Directions for this task -> Rewrite the lines from the one containing "At what coordinates should I click to accomplish: Click" through the one containing "Task: Go to the Templates section" as a numbered list, omitting any blank lines.

Entries supplied ->

-- start --

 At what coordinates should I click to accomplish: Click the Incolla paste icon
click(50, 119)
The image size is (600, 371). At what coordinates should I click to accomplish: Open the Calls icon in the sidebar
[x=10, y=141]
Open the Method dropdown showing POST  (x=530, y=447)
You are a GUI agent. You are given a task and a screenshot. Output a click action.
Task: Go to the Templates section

-- end --
-- start --

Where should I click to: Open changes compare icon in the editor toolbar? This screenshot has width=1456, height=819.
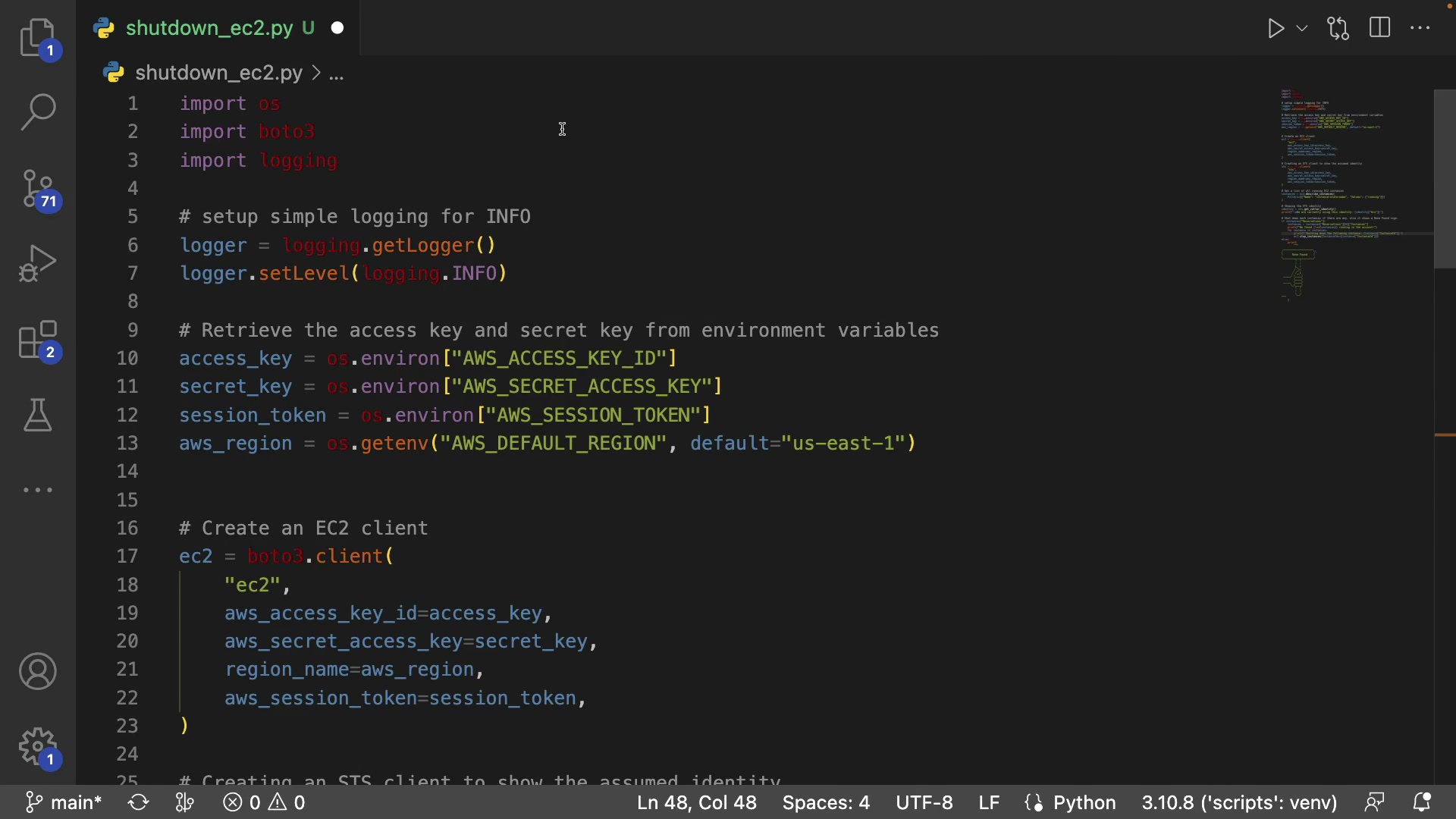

-- end --

Worked answer ->
1.  At what coordinates should I click to accomplish: Click the Incolla paste icon
2. click(50, 119)
3. The image size is (600, 371). At what coordinates should I click to accomplish: Open the Calls icon in the sidebar
4. [x=10, y=141]
5. Open the Method dropdown showing POST  (x=530, y=447)
6. You are a GUI agent. You are given a task and a screenshot. Output a click action.
7. Task: Go to the Templates section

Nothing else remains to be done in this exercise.